Associated Press
MOUNT VERNON — Up to 900 acres of farmland and riverbank along the Skagit River are being purchased by conservation groups to protect salmon habitat.
The Nature Conservancy of Washington and the Skagit Land Trust are buying the land for $1.1 million from Kimberly-Clark Corp.
The paper company was going to plant the farmland with poplar trees for pulp. Instead, the land will remain as pasture and will allow the Skagit to meander in its flood plain, providing habitat for chinook and coho salmon. The area also is home to bear, deer, elk, river otter, beaver, bald eagles, waterfowl and songbirds.
Most of the property is located within the floodplain of the Skagit River east of Sedro-Woolley. The land being protected is in five parcels, including 5.3 miles of freshwater shoreline, 389 acres of forest, 44.5 acres of wetlands and 235 acres of farmland.
"This makes me ecstatic. It’s nice to know people care enough to make this happen," said Andrea Xaver, president of the Skagit Land Trust, a local group that already has protected about 2,875 acres in Skagit County.
"Skagit County is in a crunch between Vancouver, B.C., and Seattle. People come here for the beauty, and I don’t blame them.

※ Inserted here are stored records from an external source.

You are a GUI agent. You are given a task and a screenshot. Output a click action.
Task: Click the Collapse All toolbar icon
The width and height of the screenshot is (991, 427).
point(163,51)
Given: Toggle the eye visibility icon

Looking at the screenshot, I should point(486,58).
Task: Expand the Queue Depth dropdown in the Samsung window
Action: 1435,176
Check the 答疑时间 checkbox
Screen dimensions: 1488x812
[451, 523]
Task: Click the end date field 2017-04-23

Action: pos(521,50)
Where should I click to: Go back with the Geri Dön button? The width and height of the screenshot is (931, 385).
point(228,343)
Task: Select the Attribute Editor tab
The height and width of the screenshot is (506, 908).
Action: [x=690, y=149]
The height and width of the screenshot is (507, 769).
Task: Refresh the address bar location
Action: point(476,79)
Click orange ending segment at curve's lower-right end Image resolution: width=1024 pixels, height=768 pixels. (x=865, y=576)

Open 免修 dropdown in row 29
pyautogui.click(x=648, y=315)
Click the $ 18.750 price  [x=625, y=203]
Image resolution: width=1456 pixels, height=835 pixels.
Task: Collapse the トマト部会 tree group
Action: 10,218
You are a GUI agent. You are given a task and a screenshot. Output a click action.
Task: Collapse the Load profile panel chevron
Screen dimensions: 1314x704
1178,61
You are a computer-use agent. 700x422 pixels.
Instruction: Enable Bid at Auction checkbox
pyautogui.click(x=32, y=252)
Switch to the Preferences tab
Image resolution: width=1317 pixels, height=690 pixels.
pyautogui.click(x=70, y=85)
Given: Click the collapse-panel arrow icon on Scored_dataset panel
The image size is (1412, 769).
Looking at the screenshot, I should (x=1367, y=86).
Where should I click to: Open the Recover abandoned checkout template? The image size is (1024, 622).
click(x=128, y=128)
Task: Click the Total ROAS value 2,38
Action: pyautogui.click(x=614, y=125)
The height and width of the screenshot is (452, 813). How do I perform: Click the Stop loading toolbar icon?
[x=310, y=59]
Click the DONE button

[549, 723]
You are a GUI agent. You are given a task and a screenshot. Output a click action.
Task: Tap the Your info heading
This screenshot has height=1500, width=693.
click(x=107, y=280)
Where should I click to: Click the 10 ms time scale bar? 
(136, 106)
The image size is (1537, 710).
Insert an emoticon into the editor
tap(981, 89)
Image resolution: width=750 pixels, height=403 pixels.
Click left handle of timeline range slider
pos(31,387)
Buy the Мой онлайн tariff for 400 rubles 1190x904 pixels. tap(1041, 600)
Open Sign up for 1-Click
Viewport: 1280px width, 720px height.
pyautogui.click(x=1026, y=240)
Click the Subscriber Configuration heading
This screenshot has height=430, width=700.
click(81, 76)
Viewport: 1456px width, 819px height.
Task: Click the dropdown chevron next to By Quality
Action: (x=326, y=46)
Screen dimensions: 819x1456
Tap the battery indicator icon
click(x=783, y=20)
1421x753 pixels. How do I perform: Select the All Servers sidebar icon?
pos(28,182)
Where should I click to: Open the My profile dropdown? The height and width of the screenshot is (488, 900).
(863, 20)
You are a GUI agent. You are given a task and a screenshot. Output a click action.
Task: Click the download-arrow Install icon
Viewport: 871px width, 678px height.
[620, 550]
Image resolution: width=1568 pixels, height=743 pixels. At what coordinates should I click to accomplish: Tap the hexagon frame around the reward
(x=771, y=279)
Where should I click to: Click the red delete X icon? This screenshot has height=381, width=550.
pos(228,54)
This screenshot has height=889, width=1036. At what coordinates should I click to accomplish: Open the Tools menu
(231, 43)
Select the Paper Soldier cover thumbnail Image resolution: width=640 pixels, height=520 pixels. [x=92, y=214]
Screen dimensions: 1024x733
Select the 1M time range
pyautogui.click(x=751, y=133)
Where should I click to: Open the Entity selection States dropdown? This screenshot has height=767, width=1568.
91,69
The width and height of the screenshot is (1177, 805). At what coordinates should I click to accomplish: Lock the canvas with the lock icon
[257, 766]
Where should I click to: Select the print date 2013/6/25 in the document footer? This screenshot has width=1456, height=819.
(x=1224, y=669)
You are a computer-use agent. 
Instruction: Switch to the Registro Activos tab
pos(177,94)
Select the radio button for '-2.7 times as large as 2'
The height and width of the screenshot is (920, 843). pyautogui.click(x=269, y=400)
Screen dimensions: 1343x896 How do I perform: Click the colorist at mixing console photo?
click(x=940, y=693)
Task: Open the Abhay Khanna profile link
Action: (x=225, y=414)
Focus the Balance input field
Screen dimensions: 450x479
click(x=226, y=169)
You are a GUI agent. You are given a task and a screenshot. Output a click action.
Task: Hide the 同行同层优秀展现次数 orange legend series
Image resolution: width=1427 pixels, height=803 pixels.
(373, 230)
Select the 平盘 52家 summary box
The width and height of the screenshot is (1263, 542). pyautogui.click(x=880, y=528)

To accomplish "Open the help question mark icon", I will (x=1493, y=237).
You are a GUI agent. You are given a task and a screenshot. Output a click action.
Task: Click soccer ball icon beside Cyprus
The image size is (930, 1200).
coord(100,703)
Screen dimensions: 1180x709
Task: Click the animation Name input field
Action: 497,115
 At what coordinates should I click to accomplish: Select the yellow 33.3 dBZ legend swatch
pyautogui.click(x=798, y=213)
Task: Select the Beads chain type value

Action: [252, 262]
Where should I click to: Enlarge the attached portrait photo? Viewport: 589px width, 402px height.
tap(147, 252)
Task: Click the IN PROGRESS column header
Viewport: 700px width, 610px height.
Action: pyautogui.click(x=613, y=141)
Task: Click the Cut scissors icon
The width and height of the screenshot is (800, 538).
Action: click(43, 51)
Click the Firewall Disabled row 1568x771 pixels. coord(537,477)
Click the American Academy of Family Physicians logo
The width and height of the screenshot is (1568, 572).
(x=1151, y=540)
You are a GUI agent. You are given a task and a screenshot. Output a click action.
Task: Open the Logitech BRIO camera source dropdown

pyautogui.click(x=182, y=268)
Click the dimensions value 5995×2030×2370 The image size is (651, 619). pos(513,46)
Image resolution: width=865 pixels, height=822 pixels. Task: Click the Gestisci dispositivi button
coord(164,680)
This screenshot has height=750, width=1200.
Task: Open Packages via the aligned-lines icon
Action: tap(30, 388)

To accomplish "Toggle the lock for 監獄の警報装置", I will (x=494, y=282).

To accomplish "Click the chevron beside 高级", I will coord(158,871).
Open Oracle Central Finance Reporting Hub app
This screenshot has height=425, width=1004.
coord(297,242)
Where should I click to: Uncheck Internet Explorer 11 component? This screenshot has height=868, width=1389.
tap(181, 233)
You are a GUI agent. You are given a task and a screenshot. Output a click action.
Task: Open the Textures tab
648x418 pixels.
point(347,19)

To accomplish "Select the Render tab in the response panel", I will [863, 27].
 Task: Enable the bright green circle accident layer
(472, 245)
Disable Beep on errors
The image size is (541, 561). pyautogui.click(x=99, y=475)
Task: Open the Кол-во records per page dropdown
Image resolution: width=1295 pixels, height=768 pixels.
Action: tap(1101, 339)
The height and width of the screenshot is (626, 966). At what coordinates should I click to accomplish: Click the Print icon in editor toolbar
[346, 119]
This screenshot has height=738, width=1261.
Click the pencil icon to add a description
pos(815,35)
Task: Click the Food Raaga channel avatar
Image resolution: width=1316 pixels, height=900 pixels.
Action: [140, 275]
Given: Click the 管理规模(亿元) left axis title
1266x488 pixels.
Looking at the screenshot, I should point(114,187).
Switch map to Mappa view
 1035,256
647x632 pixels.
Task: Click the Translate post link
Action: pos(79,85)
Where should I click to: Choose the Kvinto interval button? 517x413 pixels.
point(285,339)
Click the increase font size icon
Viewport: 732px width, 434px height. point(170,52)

But the more people come here, the more the land goes away. We are about saving the last, best places."
The Nature Conservancy provided a bridge loan of $800,000 to buy the land. The remaining $311,000 came directly from the Skagit Land Trust.
The conservancy also will lobby Congress for federal Land and Water Conservation Fund money so the Forest Service can buy parts of the property next to the river. The agency would manage the land as part of the national Wild and Scenic Rivers system.
In the past 25 years, the conservancy has protected about 10 miles along the Upper Skagit.